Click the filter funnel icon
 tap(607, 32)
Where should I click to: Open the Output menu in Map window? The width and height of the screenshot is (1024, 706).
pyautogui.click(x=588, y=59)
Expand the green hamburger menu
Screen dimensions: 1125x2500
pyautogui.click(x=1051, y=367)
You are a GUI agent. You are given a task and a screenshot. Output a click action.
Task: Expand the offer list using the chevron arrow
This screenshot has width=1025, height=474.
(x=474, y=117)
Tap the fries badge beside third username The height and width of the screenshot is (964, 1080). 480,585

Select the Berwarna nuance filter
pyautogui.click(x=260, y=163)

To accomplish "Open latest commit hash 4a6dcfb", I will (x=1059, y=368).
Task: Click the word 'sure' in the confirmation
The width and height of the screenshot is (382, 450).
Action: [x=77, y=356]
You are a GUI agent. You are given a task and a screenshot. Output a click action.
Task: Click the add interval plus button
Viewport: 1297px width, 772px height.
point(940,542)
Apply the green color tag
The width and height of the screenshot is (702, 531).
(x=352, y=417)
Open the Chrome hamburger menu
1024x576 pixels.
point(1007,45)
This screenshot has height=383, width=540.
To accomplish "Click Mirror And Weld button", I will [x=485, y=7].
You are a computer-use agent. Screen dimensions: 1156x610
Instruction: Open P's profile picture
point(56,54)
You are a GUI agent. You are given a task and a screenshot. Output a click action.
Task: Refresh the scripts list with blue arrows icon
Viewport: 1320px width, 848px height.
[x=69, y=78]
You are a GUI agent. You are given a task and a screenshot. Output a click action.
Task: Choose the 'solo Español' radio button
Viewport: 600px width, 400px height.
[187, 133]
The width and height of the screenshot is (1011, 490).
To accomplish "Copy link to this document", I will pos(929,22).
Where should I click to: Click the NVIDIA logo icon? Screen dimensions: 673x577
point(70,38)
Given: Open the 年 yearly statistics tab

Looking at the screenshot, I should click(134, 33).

TASK INSTRUCTIONS = Report all lines above with "button".

RESPONSE TO THIS TASK =
Task: Click the add interval plus button
To accomplish "Click Mirror And Weld button", I will [x=485, y=7].
Task: Choose the 'solo Español' radio button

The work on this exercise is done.